Aim of the task. Report how many lines in the records below hold "toolbar", with no other output.

Available records Start Marker

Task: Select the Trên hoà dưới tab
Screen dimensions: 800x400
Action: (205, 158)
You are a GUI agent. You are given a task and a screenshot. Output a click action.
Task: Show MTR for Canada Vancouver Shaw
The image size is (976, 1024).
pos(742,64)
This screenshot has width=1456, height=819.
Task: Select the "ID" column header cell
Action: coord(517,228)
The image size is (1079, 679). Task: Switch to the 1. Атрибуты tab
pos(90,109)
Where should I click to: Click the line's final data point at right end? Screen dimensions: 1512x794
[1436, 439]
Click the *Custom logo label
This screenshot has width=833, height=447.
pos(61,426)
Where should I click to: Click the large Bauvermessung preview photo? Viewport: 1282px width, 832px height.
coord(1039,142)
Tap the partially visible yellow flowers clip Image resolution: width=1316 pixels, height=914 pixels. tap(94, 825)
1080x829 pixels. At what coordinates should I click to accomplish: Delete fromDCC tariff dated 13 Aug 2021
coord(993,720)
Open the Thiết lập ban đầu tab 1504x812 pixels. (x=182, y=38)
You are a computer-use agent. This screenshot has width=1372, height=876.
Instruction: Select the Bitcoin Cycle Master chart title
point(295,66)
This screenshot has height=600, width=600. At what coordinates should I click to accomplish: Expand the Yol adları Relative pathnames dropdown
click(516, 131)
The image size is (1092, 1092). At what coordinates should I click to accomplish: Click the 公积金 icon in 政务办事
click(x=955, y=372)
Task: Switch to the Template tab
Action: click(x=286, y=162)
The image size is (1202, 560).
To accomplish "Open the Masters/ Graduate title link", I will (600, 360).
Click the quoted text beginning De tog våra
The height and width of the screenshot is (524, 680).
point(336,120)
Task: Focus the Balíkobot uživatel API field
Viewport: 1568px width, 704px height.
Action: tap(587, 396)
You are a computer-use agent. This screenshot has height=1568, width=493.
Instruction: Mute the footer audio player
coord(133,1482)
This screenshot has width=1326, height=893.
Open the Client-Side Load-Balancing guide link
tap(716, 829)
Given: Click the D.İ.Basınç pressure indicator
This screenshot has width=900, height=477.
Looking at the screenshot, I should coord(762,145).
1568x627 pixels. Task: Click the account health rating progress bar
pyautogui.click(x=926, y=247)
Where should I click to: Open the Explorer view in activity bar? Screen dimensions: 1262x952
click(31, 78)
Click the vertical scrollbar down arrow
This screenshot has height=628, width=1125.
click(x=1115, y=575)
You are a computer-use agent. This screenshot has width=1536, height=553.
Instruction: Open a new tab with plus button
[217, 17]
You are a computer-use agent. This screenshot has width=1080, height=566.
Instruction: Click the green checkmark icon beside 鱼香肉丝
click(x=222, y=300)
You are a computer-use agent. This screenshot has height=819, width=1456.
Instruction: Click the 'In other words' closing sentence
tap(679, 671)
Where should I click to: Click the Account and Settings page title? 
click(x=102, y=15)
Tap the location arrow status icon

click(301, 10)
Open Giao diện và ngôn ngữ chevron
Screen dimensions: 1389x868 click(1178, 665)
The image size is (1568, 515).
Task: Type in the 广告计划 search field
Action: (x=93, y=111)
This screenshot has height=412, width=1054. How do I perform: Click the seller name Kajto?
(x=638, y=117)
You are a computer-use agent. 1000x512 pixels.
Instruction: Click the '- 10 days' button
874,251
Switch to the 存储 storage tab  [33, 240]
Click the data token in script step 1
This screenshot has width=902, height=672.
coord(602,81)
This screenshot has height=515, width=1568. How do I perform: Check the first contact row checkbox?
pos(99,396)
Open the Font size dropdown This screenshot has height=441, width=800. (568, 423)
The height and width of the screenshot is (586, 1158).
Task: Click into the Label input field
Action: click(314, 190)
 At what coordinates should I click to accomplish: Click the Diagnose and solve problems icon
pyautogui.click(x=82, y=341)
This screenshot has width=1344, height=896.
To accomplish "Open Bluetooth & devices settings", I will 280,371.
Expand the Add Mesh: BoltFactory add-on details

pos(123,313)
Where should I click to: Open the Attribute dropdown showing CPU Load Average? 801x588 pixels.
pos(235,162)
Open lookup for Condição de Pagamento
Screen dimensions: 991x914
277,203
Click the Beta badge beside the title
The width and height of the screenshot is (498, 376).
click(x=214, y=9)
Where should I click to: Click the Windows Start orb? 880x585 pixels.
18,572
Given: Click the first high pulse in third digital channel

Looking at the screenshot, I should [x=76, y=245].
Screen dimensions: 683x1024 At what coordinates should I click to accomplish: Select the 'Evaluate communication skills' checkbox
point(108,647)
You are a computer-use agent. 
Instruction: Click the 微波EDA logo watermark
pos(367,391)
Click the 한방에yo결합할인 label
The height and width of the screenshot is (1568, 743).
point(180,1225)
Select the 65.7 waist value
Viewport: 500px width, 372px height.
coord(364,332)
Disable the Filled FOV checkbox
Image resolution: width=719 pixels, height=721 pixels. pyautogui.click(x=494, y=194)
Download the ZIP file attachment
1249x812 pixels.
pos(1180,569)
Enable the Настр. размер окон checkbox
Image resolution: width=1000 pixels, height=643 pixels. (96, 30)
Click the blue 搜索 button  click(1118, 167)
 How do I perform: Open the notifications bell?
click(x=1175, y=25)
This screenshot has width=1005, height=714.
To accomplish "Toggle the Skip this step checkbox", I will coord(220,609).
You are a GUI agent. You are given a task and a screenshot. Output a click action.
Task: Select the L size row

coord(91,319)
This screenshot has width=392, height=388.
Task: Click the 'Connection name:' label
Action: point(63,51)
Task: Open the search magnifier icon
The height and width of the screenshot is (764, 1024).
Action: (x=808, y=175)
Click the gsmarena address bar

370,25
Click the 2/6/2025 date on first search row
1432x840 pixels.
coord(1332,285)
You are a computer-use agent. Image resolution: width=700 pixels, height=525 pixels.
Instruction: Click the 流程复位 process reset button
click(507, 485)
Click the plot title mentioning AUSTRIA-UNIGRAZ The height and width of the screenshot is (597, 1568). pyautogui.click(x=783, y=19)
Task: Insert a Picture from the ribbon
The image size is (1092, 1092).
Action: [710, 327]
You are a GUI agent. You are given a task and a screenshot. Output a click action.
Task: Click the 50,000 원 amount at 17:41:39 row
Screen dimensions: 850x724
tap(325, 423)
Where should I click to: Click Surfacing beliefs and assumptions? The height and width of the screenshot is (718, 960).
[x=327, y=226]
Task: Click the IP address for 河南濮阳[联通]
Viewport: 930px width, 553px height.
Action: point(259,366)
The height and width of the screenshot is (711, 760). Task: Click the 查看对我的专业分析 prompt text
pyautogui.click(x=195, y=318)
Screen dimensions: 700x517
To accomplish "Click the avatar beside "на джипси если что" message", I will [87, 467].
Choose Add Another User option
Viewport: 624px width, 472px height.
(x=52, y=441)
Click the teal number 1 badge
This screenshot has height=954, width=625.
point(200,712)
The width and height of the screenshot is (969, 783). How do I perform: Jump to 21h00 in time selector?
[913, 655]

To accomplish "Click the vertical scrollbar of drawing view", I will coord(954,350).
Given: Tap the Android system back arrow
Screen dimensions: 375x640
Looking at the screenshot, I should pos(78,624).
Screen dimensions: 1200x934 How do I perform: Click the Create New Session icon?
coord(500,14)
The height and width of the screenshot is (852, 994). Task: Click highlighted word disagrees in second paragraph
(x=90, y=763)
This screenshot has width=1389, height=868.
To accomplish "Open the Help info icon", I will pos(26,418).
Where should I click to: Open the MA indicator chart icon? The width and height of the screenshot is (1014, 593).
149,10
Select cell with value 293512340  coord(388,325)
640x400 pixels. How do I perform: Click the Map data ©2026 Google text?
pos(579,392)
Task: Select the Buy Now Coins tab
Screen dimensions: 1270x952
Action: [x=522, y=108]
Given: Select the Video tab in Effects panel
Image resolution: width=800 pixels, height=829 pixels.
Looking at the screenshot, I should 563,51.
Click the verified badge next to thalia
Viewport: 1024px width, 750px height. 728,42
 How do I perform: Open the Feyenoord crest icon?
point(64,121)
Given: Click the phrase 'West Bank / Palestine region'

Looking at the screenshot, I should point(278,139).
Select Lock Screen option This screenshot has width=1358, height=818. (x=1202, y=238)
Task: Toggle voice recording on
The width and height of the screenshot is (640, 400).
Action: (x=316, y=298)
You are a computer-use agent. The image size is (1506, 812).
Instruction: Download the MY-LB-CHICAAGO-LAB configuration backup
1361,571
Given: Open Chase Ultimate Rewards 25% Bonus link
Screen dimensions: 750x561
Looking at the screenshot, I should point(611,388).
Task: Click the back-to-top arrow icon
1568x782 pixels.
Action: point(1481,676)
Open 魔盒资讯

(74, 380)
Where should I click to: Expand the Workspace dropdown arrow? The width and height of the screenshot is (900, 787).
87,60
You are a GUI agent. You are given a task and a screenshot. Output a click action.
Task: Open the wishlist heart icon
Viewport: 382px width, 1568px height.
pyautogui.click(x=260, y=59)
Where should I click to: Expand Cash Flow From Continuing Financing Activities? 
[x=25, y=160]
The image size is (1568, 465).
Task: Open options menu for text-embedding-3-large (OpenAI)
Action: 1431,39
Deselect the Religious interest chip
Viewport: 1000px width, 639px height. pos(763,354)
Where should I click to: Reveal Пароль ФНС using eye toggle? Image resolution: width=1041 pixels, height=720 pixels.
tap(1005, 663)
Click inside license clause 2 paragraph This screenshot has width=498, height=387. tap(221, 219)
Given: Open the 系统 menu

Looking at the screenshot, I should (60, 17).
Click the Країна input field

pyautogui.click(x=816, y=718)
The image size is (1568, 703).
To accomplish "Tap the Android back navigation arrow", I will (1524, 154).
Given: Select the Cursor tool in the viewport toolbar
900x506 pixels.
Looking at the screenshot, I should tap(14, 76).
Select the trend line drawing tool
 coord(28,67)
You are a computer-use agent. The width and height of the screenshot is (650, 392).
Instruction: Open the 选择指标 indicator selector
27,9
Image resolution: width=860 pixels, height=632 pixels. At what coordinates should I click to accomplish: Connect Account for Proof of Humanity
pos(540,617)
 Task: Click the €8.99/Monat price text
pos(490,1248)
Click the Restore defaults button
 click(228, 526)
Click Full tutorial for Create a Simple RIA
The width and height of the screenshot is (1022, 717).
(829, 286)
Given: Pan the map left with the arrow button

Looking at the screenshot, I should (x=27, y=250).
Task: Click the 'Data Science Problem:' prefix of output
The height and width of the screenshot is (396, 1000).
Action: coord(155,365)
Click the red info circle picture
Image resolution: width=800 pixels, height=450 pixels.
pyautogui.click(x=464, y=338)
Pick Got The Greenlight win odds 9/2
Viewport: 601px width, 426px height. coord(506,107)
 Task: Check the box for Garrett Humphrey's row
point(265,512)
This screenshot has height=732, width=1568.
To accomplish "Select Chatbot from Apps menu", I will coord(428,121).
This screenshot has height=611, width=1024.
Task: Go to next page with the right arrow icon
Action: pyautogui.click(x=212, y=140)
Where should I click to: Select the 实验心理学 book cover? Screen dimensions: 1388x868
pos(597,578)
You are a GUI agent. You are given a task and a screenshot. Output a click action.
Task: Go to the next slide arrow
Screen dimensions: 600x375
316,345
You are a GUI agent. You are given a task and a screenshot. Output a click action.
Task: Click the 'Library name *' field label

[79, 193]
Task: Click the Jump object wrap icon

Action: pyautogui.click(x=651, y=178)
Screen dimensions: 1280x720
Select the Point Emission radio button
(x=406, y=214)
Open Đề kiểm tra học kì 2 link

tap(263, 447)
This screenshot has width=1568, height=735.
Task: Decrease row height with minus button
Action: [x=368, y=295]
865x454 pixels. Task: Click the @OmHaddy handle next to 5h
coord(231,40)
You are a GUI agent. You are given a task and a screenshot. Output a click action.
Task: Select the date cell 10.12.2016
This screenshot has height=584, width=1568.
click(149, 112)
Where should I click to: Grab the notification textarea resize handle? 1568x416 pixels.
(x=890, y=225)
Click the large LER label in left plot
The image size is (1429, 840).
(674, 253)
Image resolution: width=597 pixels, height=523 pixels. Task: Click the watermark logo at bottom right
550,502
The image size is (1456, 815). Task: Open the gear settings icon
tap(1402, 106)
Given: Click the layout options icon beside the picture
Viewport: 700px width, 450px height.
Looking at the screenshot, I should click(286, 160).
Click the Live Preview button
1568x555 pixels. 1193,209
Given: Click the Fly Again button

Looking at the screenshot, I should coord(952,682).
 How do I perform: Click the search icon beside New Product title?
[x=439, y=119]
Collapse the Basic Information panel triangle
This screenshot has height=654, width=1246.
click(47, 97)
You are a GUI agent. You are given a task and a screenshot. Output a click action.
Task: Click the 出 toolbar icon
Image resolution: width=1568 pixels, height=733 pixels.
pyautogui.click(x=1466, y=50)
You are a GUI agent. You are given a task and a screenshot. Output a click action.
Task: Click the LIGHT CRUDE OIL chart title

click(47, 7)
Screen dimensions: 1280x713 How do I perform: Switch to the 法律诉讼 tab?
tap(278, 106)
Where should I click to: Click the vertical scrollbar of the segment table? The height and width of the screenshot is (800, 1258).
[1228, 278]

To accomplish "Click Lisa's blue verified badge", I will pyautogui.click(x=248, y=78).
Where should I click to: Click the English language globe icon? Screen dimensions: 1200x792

Available records End Marker

Worked solution. 2